# TASK GOAL
Copy out the data below, substituting "Sell Your Car" for "Sell Car" and leaving everything else unchanged.

Start of MATERIAL

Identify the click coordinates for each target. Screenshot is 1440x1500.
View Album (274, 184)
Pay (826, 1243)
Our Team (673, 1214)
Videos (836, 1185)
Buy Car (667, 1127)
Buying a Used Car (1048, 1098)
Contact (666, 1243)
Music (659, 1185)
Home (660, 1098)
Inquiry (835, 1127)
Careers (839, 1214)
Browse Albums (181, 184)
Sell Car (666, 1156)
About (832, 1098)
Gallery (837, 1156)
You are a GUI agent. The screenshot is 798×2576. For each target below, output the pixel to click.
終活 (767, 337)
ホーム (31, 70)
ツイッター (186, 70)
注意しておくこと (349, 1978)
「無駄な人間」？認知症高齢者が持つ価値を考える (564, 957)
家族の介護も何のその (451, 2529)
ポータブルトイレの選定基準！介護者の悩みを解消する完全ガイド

End of MATERIAL

# WRITTEN ANSWER
Identify the click coordinates for each target. Screenshot is 1440x1500.
View Album (274, 184)
Pay (826, 1243)
Our Team (673, 1214)
Videos (836, 1185)
Buy Car (667, 1127)
Buying a Used Car (1048, 1098)
Contact (666, 1243)
Music (659, 1185)
Home (660, 1098)
Inquiry (835, 1127)
Careers (839, 1214)
Browse Albums (181, 184)
Sell Your Car (666, 1156)
About (832, 1098)
Gallery (837, 1156)
You are a GUI agent. The screenshot is 798×2576. For each target below, output the pixel to click.
終活 (767, 337)
ホーム (31, 70)
ツイッター (186, 70)
注意しておくこと (349, 1978)
「無駄な人間」？認知症高齢者が持つ価値を考える (564, 957)
家族の介護も何のその (451, 2529)
ポータブルトイレの選定基準！介護者の悩みを解消する完全ガイド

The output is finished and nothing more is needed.